Source records
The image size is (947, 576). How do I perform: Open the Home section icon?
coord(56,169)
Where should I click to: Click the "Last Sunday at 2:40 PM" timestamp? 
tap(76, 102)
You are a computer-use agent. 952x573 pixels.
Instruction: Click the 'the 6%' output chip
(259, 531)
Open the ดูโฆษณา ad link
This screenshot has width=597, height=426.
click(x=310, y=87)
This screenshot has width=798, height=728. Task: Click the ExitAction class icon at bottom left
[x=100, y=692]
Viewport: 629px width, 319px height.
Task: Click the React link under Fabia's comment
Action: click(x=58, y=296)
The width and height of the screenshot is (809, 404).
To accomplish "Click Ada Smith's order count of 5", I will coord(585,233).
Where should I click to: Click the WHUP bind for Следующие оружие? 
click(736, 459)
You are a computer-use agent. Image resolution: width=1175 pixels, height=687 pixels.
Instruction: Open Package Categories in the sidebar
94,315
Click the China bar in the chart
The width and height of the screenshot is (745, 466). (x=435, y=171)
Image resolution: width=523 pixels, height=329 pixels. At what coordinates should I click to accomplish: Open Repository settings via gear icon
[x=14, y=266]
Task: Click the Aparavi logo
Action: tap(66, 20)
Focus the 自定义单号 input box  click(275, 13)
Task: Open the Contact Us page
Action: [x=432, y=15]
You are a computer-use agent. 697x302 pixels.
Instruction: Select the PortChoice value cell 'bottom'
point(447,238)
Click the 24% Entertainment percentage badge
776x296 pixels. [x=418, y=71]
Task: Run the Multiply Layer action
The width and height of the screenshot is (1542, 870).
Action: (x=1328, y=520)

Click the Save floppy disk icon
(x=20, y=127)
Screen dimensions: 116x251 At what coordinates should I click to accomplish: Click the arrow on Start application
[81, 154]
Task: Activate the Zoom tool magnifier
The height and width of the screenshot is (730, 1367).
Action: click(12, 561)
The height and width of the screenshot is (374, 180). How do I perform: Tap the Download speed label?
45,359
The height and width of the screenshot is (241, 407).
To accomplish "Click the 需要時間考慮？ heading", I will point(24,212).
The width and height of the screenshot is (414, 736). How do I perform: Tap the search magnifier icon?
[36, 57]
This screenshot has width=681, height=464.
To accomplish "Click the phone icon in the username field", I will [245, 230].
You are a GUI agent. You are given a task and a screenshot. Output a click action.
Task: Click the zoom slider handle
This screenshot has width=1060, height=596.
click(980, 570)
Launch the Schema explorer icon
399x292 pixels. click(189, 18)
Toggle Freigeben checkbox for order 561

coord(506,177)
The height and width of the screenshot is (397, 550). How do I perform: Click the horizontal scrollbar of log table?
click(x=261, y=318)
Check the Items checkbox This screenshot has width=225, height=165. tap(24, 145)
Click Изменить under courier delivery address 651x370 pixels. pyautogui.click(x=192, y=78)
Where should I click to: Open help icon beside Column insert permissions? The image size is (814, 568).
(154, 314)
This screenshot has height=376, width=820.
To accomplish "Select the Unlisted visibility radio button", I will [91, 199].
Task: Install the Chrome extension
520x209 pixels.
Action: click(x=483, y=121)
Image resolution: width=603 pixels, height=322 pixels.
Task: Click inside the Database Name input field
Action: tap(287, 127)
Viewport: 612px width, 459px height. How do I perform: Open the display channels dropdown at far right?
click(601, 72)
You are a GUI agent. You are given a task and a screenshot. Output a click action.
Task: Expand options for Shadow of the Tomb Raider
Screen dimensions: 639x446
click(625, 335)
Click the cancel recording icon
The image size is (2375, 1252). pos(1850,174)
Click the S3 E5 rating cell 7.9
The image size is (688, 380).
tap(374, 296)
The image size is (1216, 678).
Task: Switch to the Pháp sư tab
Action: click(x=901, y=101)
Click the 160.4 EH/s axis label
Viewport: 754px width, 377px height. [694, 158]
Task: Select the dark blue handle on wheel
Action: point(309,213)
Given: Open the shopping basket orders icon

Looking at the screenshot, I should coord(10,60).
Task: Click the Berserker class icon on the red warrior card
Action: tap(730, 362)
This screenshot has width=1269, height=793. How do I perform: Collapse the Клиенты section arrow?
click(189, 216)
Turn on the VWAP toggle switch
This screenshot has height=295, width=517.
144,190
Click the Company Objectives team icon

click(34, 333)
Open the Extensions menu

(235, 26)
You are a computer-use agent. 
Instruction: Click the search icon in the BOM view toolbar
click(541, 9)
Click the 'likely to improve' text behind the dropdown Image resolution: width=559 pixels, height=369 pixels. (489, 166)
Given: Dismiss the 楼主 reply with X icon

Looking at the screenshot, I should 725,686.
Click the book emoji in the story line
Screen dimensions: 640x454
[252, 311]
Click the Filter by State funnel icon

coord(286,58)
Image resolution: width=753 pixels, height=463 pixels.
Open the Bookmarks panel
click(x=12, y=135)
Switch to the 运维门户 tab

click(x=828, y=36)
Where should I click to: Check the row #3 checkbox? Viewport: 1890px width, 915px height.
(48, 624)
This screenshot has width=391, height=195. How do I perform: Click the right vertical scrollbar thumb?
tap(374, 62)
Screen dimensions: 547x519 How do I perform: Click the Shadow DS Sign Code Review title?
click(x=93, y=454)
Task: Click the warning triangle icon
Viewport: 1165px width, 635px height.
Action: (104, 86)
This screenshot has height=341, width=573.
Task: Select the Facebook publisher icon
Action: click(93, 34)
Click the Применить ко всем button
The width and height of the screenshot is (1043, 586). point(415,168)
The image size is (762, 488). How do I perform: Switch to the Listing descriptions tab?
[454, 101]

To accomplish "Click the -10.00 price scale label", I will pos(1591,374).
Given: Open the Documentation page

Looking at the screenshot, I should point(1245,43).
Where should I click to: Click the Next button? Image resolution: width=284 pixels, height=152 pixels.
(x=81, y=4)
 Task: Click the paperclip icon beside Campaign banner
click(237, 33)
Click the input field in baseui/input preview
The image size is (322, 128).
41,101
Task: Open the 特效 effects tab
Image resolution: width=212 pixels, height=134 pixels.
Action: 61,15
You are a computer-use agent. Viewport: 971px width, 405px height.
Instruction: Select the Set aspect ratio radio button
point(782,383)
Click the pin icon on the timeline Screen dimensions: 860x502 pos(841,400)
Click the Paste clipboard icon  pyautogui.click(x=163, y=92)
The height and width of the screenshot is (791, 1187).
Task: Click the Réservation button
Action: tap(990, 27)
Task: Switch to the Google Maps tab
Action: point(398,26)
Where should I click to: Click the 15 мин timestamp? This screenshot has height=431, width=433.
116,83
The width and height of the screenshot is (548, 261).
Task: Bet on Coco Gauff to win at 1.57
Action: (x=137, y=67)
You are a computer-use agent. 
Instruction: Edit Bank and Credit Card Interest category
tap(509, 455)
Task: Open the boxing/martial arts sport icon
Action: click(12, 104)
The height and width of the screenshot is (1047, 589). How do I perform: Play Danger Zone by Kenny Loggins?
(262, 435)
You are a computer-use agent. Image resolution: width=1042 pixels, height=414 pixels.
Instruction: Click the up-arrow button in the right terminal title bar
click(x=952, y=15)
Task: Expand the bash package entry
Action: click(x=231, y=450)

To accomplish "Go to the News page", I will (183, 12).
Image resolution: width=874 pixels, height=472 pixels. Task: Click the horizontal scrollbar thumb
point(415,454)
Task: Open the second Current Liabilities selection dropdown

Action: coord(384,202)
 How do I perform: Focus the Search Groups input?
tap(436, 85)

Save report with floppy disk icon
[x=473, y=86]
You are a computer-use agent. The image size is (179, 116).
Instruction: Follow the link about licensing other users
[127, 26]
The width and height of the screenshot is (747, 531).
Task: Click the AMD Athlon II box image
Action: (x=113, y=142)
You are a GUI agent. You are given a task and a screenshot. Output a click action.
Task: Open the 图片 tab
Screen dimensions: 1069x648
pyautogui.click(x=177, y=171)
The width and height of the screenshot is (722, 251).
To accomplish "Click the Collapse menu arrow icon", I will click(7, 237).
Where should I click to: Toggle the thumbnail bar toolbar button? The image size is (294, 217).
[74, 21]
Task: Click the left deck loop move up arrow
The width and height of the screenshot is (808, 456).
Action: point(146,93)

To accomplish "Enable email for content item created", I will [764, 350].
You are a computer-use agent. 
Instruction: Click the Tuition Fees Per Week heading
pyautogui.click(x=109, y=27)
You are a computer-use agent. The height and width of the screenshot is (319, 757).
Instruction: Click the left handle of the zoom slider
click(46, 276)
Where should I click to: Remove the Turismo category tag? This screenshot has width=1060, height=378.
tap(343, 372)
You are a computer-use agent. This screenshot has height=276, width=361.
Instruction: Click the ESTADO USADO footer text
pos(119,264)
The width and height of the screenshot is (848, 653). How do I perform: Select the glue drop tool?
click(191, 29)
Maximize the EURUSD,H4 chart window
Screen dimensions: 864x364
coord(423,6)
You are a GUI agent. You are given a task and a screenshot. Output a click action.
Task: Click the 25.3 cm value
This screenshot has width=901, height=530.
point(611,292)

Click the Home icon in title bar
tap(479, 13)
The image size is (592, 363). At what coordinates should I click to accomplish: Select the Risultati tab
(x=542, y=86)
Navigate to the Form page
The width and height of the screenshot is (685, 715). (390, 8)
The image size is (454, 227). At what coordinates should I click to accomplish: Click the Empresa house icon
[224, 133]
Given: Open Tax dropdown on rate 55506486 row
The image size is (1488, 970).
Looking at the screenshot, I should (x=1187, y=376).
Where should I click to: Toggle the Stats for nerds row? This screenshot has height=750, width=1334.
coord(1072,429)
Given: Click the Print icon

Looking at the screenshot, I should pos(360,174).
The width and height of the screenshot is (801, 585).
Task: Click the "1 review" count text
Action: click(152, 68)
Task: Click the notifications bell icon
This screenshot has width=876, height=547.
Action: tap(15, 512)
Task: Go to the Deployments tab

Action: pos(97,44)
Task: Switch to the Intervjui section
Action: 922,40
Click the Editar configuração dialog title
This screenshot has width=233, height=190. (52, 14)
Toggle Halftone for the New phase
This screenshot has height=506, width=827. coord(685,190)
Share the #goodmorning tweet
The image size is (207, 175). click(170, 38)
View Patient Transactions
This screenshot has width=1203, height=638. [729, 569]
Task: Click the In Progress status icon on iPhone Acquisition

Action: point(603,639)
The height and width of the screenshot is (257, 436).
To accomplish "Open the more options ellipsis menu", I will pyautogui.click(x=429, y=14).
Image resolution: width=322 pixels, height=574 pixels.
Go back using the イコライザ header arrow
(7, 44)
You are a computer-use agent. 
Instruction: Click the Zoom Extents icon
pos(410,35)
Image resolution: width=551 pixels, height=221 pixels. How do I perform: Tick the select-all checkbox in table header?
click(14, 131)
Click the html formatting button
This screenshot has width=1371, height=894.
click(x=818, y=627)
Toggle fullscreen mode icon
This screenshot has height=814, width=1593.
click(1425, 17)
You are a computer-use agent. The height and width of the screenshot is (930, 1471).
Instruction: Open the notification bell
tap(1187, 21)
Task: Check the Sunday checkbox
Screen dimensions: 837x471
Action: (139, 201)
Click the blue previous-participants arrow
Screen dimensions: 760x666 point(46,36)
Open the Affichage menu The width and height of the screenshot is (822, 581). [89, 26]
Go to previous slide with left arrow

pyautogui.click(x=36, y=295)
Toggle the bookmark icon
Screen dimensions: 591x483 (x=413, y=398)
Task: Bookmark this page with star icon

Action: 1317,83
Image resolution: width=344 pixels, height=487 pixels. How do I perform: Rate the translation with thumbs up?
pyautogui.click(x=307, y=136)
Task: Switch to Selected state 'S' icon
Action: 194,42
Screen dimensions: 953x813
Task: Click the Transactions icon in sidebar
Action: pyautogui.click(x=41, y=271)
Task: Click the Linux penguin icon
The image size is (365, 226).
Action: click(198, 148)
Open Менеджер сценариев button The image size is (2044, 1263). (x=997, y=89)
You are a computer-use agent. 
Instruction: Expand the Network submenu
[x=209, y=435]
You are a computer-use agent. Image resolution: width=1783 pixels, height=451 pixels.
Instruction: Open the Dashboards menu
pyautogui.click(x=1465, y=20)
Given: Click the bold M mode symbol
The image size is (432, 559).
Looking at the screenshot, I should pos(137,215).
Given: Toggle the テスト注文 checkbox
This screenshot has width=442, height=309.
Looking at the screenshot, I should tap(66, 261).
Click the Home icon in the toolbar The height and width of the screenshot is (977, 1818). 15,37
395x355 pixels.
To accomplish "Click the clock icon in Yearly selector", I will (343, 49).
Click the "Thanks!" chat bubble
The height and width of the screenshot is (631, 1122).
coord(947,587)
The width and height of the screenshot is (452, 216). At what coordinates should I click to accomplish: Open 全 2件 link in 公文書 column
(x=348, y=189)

Problem statement
Render the data as a Markdown table with the columns No. and Line, numbering the rows from 1 and leaving out any blank lines. Begin at the line that has "Screen dimensions: 116x251" and stop after the line that has "Action: click(12, 561)".

Output
| No. | Line |
|---|---|
| 1 | Screen dimensions: 116x251 At what coordinates should I click to accomplish: Click the arrow on Start application |
| 2 | [81, 154] |
| 3 | Task: Activate the Zoom tool magnifier |
| 4 | The height and width of the screenshot is (730, 1367). |
| 5 | Action: click(12, 561) |